There is a growing trend of interest in all-solid-state batteries utilizing solid electrolytes for improved battery energy storage density and safety. However, limitations exist due to the low oxidation stability of sulfide-based SEs and the non-fluidic nature of solids, particularly at the interface between high-capacity electrode active materials such as polycrystalline LiNi0.8Co0.1Mn0.1O2 cathode active material and Lithium (Li) metal anode, both electrochemically and physically unstable. In Chapter III, to mitigate the oxidation decomposition reactions of Li6PS5Cl within the cathode mixture and the capacity loss of LiNi0.8Co0.1Mn0.1O2 due to sulfide-based gas penetration between grains, ZnO was mixed into the cathode composite. The semiconducting properties of ZnO and its affinity for sulfide-based gases were expected to adjust the electronic conductivity within the cathode mixture, aiming to alleviate the oxidation decomposition reactions of LiNi0.8Co0.1Mn0.1O2 and reduce the capacity loss caused by sulfide-based gas penetration between grains, thereby enhancing the initial reversible capacity of the full cell and increasing capacity retention during subsequent cycles.

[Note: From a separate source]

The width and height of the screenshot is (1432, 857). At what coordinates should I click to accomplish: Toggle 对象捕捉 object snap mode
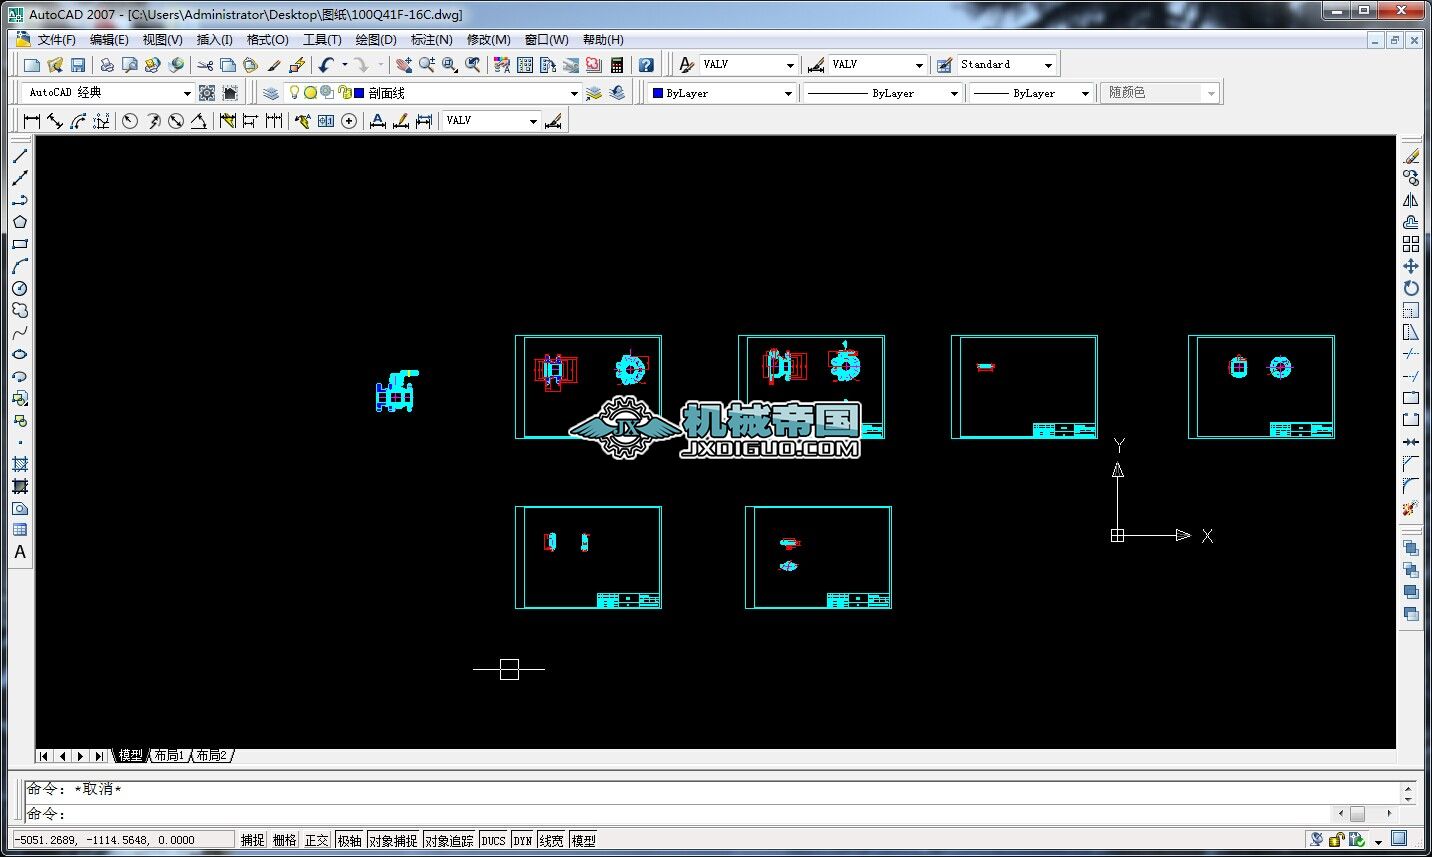pos(393,840)
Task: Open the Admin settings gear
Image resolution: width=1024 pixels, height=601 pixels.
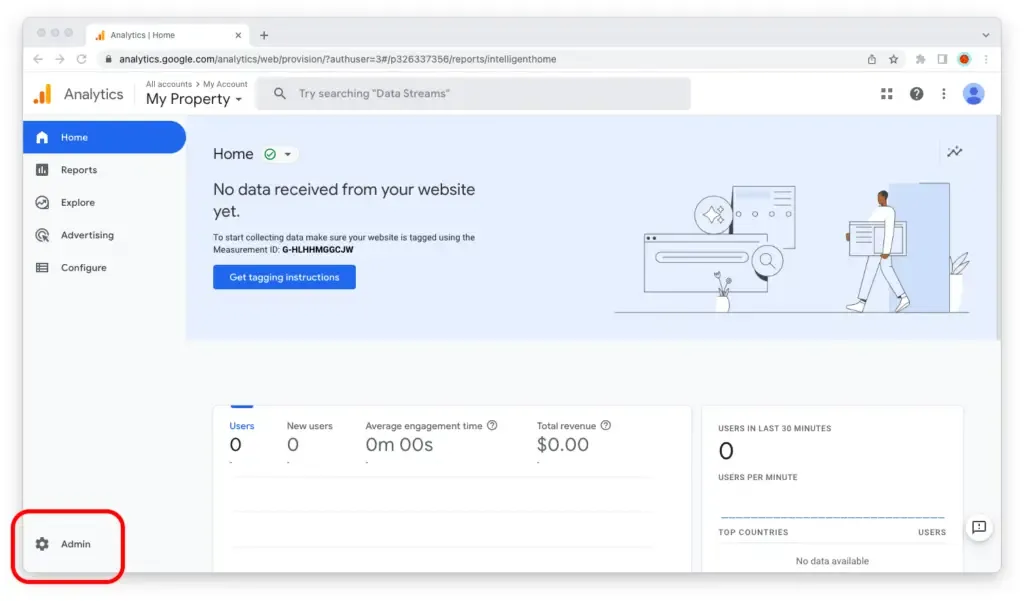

Nano-sized gaps or voids exist between the Li metal anode and Li6PS5Cl, leading to uneven Li-ion flux due to irregular physical contact, resulting in crack formation, dendrite growth, and void formation during further plating/stripping processes. In Chapter Ⅳ, to enhance physical contact and facilitate uniform and rapid charge transfer, a carbon protective layer with a PVA-g-PAA binder was utilized. The binder facilitates Li-ion transport and also helps prevent layer cracking during repeated Li volume changes throughout the cycle due to its excellent adhesive properties. Additionally, In Chapter Ⅴ, porous structures were employed to reduce the occurrence of reductive decomposition reactions between Li and the solid electrolyte. It is anticipated that porous structures synthesized using non-solvent induced phase separation will help Li to deposit internally or underneath the layer. By preventing direct contact between Li and the solid electrolyte, cell overpotential can be reduced, and the lifespan characteristics can be improved.